AÇÕES A REALIZAR:
a) Enumere as características que as duas primeiras frases do artigo sobre o Enem 2014 atribuem à prova de ciências humanas.
b) Responda, com base no artigo sobre o Enem 2014, às perguntas abaixo, uma por linha, marcando cada resposta como a pergunta correspondente.
(i) Quem assina o artigo?
(ii) Em que data foi realizada a prova de ciências humanas?
(iii) O que alguns poucos enxergaram na prova?
c) Traduza para o inglês esta frase do artigo sobre o Enem 2014: "Não foram poucos os educadores que se viram representados nela."

TEXTO PARA LEITURA:
'''
27.11.14

O Enem 2014, as críticas e a educação brasileira

Edilson Adão Cândido da Silva e Laercio Furquim Jr*

A prova de ciências humanas e suas tecnologias da edição do Enem 2014, realizada em 9 de novembro, teve um tom crítico e caracterizou-se pela alta qualidade. Foi pautada por um forte teor social e tocou em temas polêmicos, como se espera de uma prova de humanidades comprometida com a excelência acadêmica. Não foram poucos os educadores que se viram representados nela. No entanto, a partir de uma interpretação equivocada, ou mesmo desconhecendo as diretrizes básicas da normatização educacional brasileira, alguns poucos enxergaram na prova um tal “aparelhamento político”, muito nos parecendo uma transferência para o debate educacional do verdadeiro “fla-flu” em que se convertera os embates entre petistas e tucanos verificado no último pleito presidencial. O debate por esse caminho distorce o verdadeiro caráter avaliador que a prova fizera, ao nosso ver, de forma adequada.
'''
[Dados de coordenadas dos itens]
'''
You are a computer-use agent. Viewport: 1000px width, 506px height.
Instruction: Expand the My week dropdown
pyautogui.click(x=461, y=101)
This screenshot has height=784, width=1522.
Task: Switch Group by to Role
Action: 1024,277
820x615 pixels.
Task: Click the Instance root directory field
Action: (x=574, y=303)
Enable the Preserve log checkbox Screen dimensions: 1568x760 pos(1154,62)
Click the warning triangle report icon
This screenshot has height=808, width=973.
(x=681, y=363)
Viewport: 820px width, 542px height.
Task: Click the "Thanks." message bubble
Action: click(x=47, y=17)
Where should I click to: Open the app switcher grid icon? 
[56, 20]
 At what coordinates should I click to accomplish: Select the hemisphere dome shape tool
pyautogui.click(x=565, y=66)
'''
RESPOSTAS COMPLETAS:
a)
- Teve um tom crítico.
- Caracterizou-se pela alta qualidade.
- Foi pautada por um forte teor social.
- Tocou em temas polêmicos.

b)
(i) Edilson Adão Cândido da Silva e Laercio Furquim Jr.
(ii) Em 9 de novembro.
(iii) Um "aparelhamento político".

c) Not a few educators saw themselves represented in it.